Gaetano Thorel, responsable de Fiat en Europa, ha reconocido que la compañía tiene la obligación de ofrecer una solución a lo que denomina la “población Panda”. El fabricante todavía no ha decidido si desarrollará un modelo de combustión completamente nuevo o si volverá a actualizar el coche actual, pero sí tiene clara una cosa: necesitará una estrategia multienergía.
El precedente más evidente es el regreso del Fiat 500 con motor híbrido. El 500e había sido concebido inicialmente como un modelo exclusivamente eléctrico, pero sus ventas no bastaron para mantener la fábrica de Mirafiori a pleno rendimiento. Fiat terminó adaptando su plataforma para instalar una mecánica de gasolina microhíbrida.
El próximo Panda eléctrico podría costar unos 15.000 euros
Al mismo tiempo, Stellantis trabaja en una nueva categoría de automóviles eléctricos urbanos más sencillos y baratos. El proyecto pretende aprovechar la futura regulación europea para los denominados E-Car, vehículos compactos que podrían estar sometidos a requisitos técnicos y de seguridad menos costosos que los de un turismo convencional.
El objetivo es lanzar en torno a 2028 un eléctrico con un precio aproximado de 15.000 euros. Fiat podría utilizar el nombre Panda para su versión, mientras Citroën prepara un modelo relacionado que recuperaría el espíritu del histórico 2CV.

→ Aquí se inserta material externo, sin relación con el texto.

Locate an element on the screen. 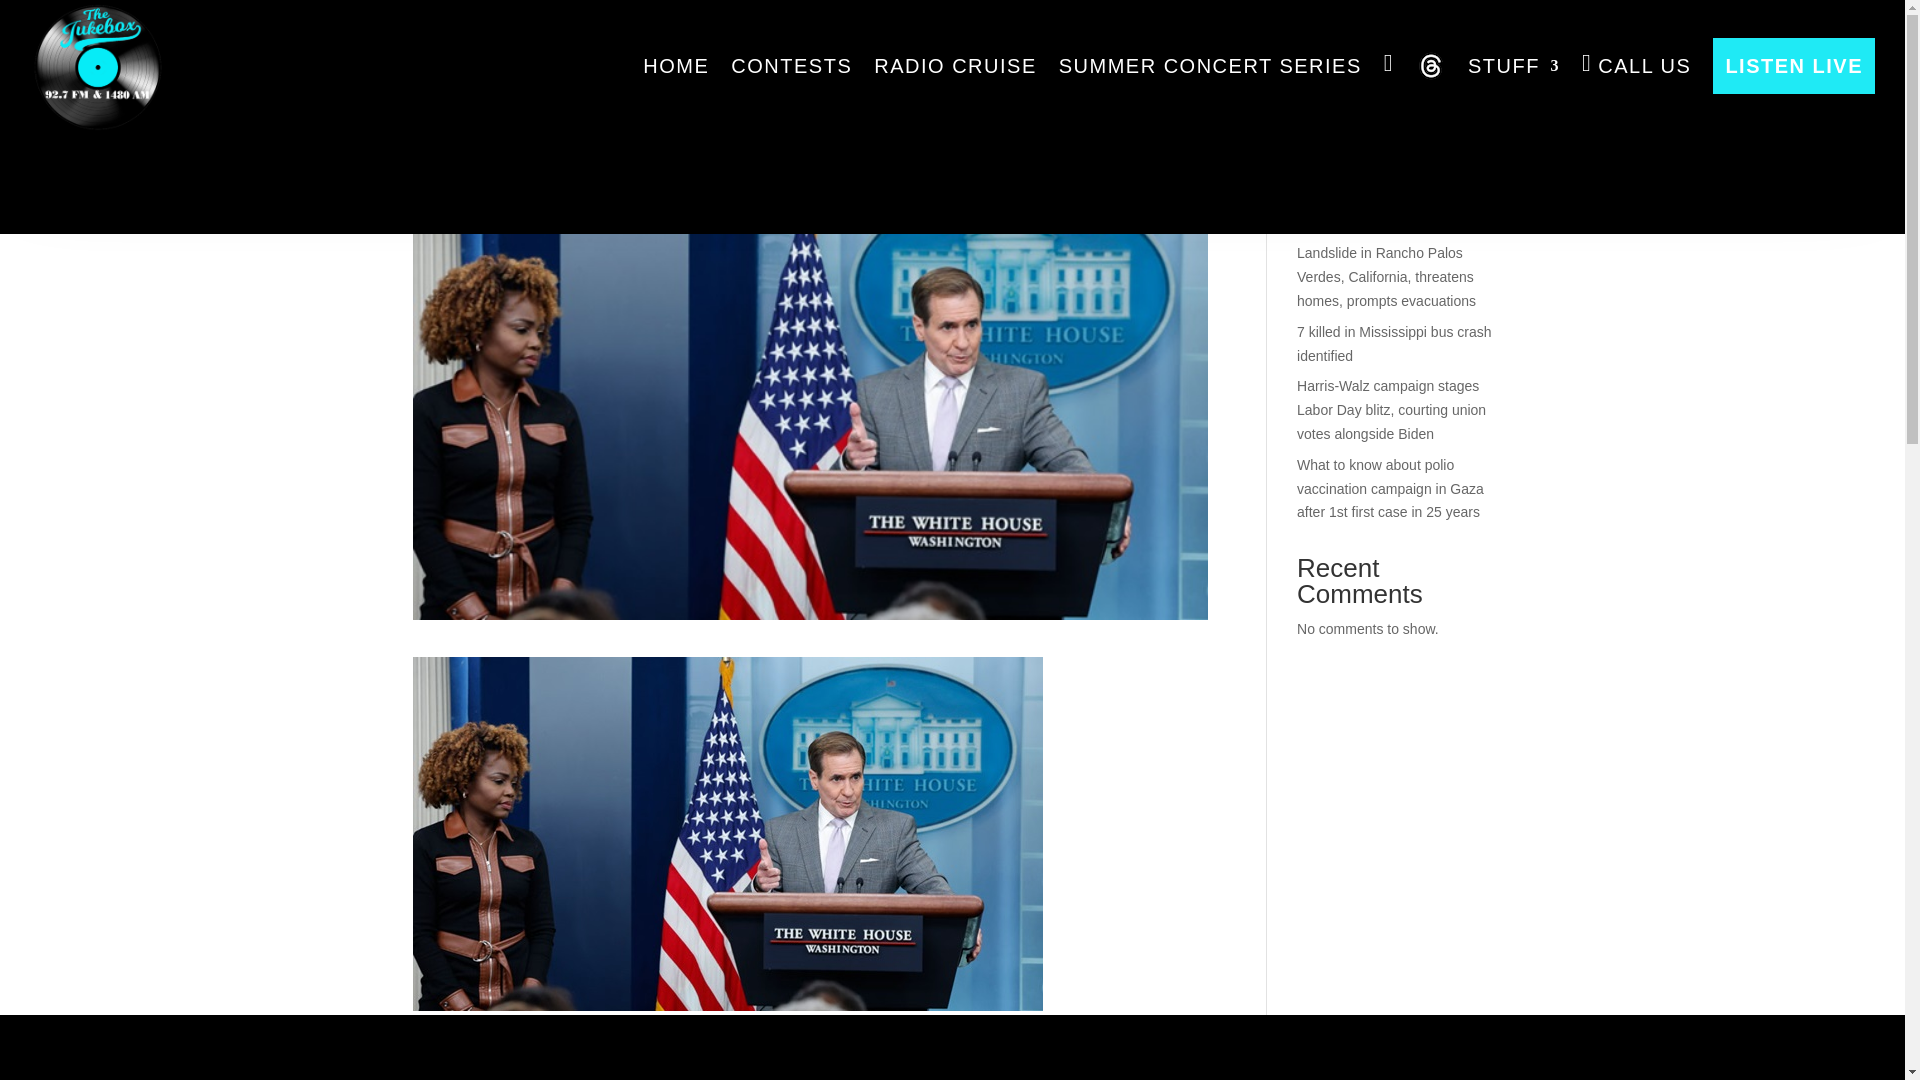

Este nuevo coche se situaría por encima del pequeño Topolino, que técnicamente es un cuadriciclo, pero por debajo del Fiat Grande Panda. Este último ya se comercializa con motores eléctricos, híbridos y de gasolina, pero pertenece a un segmento superior y supera ampliamente la barrera de los 15.000 euros en buena parte de sus versiones.
El problema no es únicamente conseguir un eléctrico barato
Un precio de 15.000 euros convertiría al nuevo Fiat en uno de los eléctricos más asequibles de Europa. Aun así, la marca sabe que el coste de compra no es el único obstáculo. Muchos conductores viven en edificios sin garaje, no disponen de un punto de carga doméstico o utilizan su único coche para realizar trayectos largos.

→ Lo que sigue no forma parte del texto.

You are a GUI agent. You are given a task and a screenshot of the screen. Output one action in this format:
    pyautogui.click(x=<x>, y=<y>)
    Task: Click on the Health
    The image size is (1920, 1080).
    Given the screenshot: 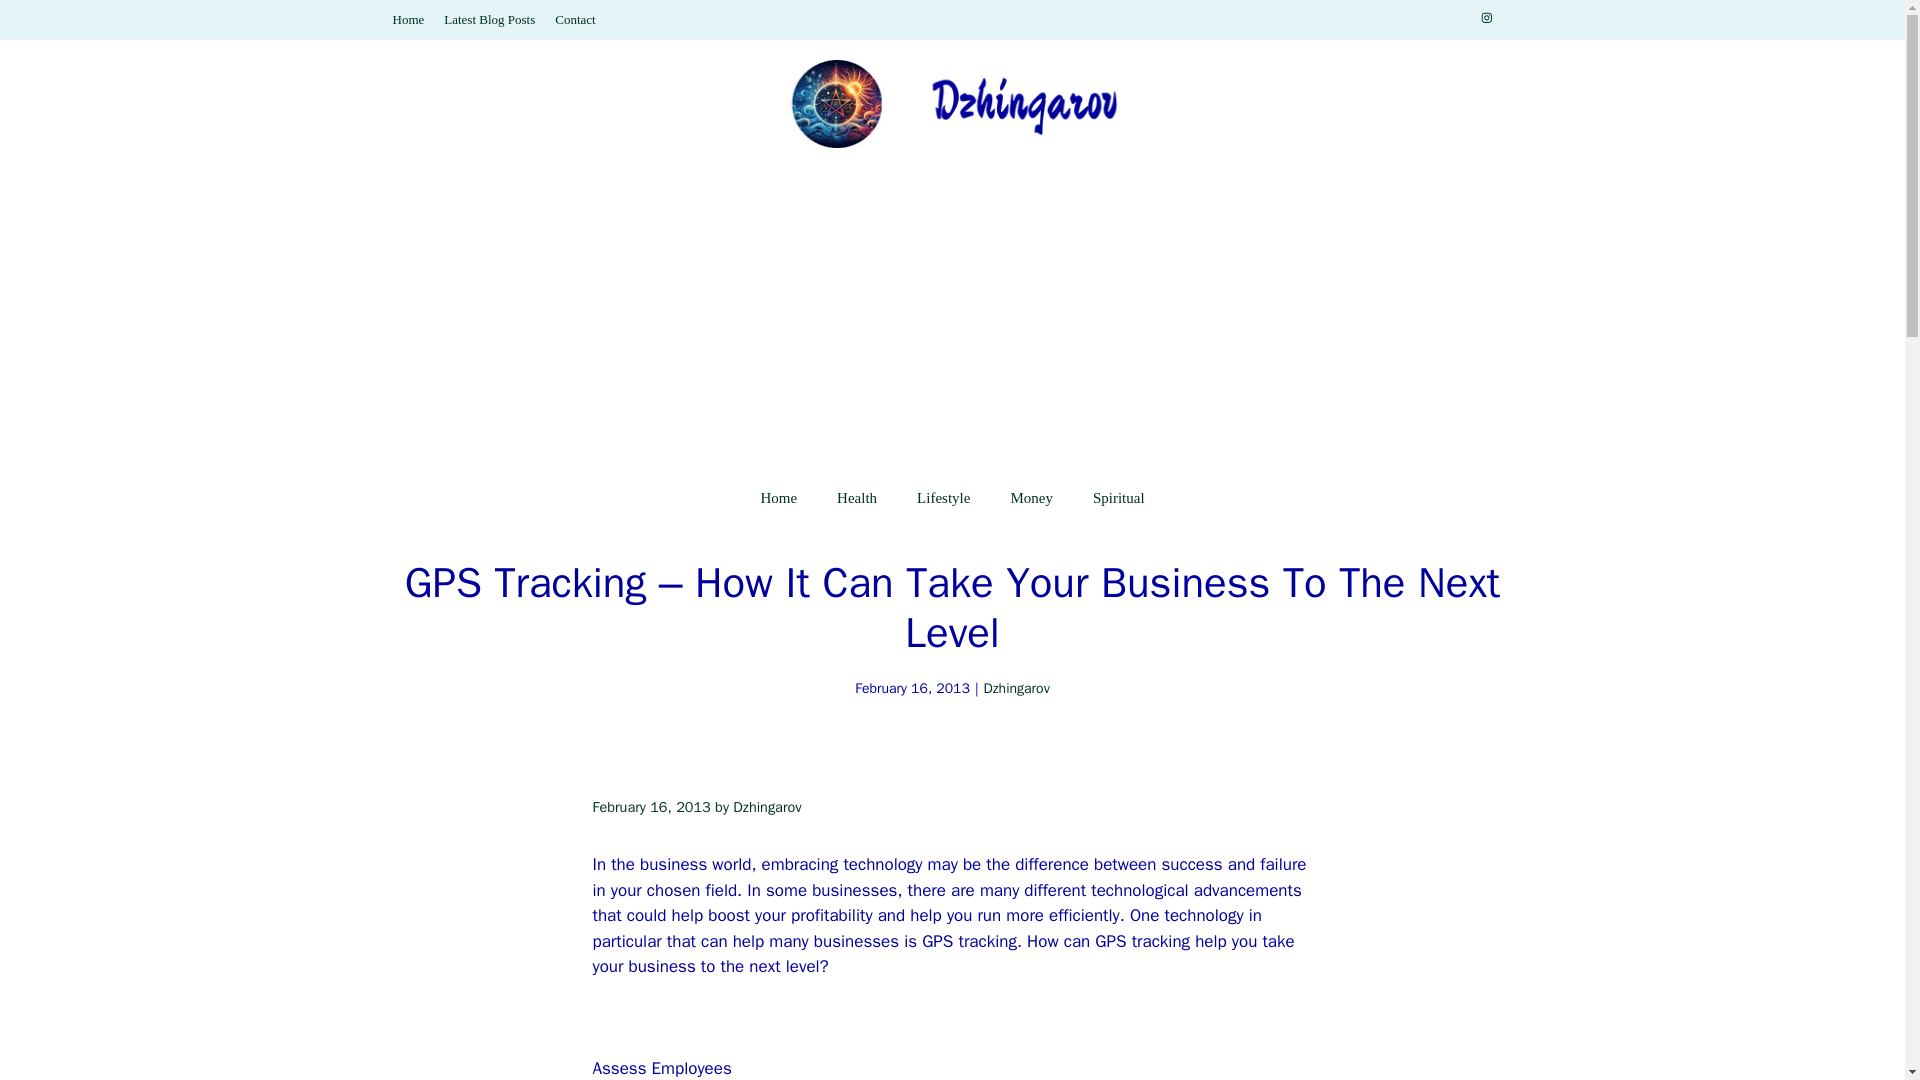 What is the action you would take?
    pyautogui.click(x=856, y=498)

En países como Italia o España, el Panda también cumple una función especialmente práctica en zonas rurales, ciudades pequeñas y hogares que necesitan un coche económico durante muchos años. Para ese público, una autonomía limitada o la dependencia de la recarga pública pueden seguir siendo inconvenientes decisivos.
Por eso, Fiat podría terminar vendiendo dos Panda muy diferentes: uno eléctrico, sencillo y barato para la ciudad, y otro con motor de combustión o algún tipo de hibridación para quienes necesitan mayor flexibilidad.

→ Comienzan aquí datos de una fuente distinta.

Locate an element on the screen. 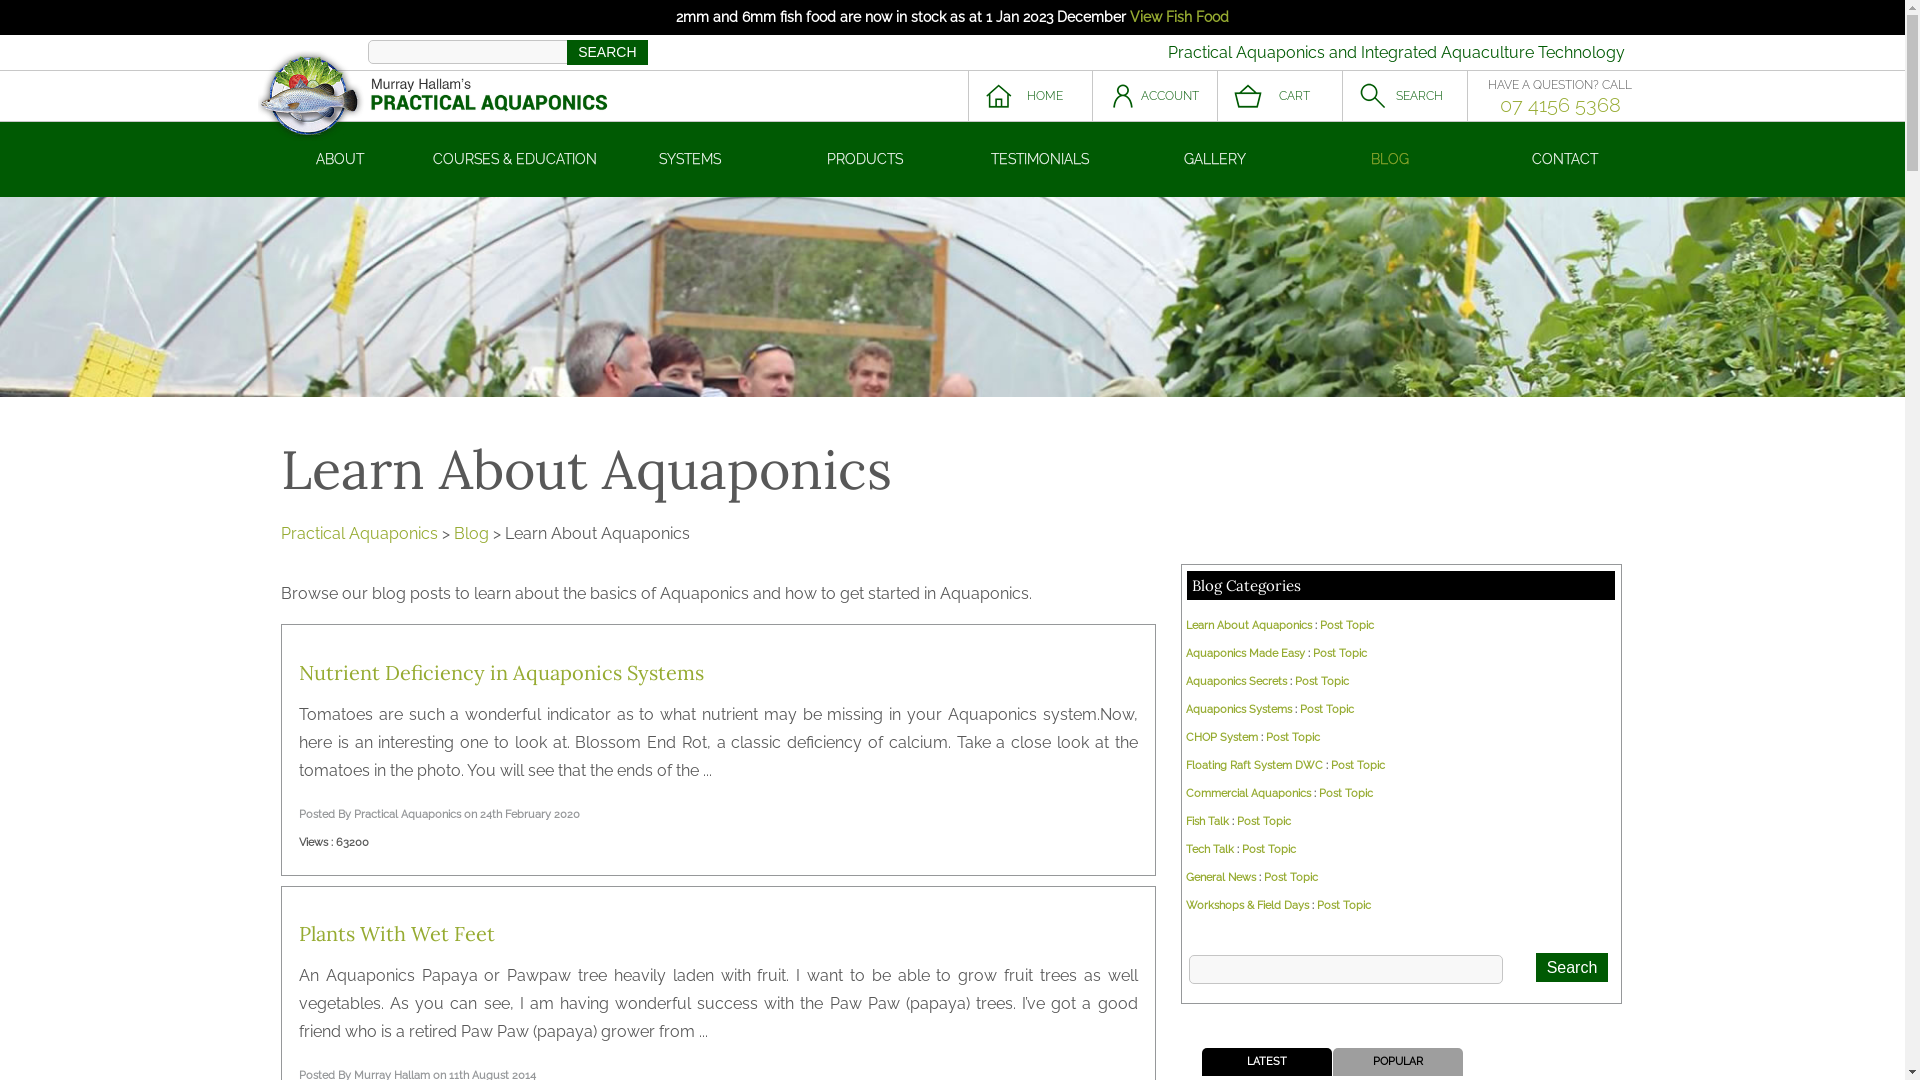  Post Topic is located at coordinates (1322, 682).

Fiat no quiere repetir dos veces el mismo error
La estrategia demuestra hasta qué punto la industria está moderando sus planes de electrificación. Stellantis ya ha recuperado versiones de gasolina o diésel en varios modelos después de comprobar que la demanda de eléctricos crecía más despacio de lo previsto.
Fiat todavía quiere liderar el regreso del automóvil urbano asequible, pero esta vez no pretende obligar a todos sus clientes a elegir la misma tecnología. El futuro Panda eléctrico puede convertirse en el coche de 15.000 euros que Europa lleva años prometiendo. Sin embargo, su éxito no implicará necesariamente la desaparición de la gasolina.
La propia Fiat parece haber entendido que el verdadero coche popular no es el que utiliza una tecnología concreta, sino el que puede adaptarse a las necesidades y al bolsillo de la mayor cantidad posible de conductores.